The system of the present invention avoids the problems of unclear, "mushy"-sounding signals (as were previously discussed with reference to the system of the Moncrieff patent) by projecting those signals which are desirably localizable along the direct paths 74 and 76 from forward facing stereo speakers 70 and 72, on which are reproduced the whole of the left and right channels of the stereo system, thus permitting the listener to image the location of the signals which are the focus of the recording.
Since the ambience signal generated by dipole speaker 10 is intended to be non-localizable, it is not necessary that speaker 10 be positioned in front of the listener, and it can thus be positioned elsewhere in the room so long as the proper orientation with respect to the listener is maintained. In the second arrangement shown in FIG. 3, the dipole speaker 10' is positioned behind the listener 54 (who remains oriented so as to watch television 64 and listen to its direct path stereo speakers 70 and 72), against the rear wall 58 of room 52. Speaker 10' remains oriented, however, with its planar baffle plate 30' aligned toward listener 54 so that the null zone extends in the direction indicated by arrow 50' to include the listener's location. The sound lobes are consequently projected in the directions indicated by arrows 78 and 80 against side walls 62 and 60, from which they are reflected along the indirect paths indicated by arrows 78' and 80' to listener 54. If desired, a plurality of dipole speakers 10 can be so utilized, preferably arranged in a symmetrical array about the listener, with each having its baffle plate and null zone aligned toward the listener and so that its sound pressure lobes are reflected off of the walls of the room.
In the above described arrangements, the desired delay of the ambience signals relative to the direct path signals is produced by means of the extended path of travel which results from reflecting the sound lobes off of the walls of the room to the listener; this technique has proven eminently suitable for use in rooms having dimensions of roughly 12 feet by 20 feet or greater, this providing sufficient distance to the walls in order to achieve the desired delay of some ten to twenty milliseconds. For use in smaller rooms, or for enhanced ambience effects (e.g. to simulate a larger environment, such as that of a concert hall), it may be desirable to include some delay circuitry to delay the input signal going to the dipole speaker relative to that going to the direct path speakers so as to ensure the desired time delay, although by use of the reflected paths, the dipole speaker of the present invention enables the amount of such delay circuitry to be kept to a minimum. In such an arrangement, the left-minus-right input described above could, as is current practice in Dolby™ "surround-sound" processors, be routed through a delay circuit and then through a Dolby™ noise reduction circuit and a low pass filter (which, for reasons discussed below, reduces the high frequency output), and then the subsequent output could be supplied via an amplifier to the single dipole speaker of the present invention rather than the dual-speaker arrangement of the currect-practice systems. The present invention may similarly be applied to a wide variety of other difference signal-derived ambience or "surround-sound" multichannel processors, including, for example, the THX™ systems processors which are known to those skilled in the art.

Data extract
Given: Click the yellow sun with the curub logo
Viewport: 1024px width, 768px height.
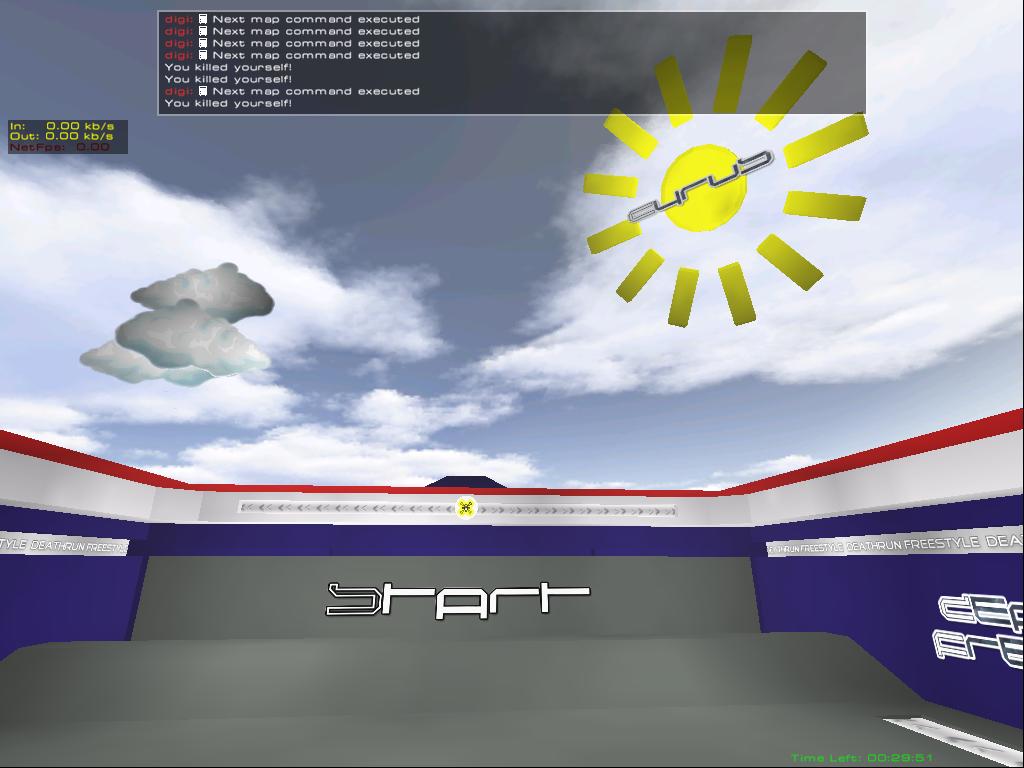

Your instructions
The text about the dipole ambience speaker describes one possible route for the left-minus-right input. List, in order, each component that input would pass through on its way to the single dipole speaker.

Result of the task
1. A delay circuit
2. A Dolby™ noise reduction circuit
3. A low pass filter
4. An amplifier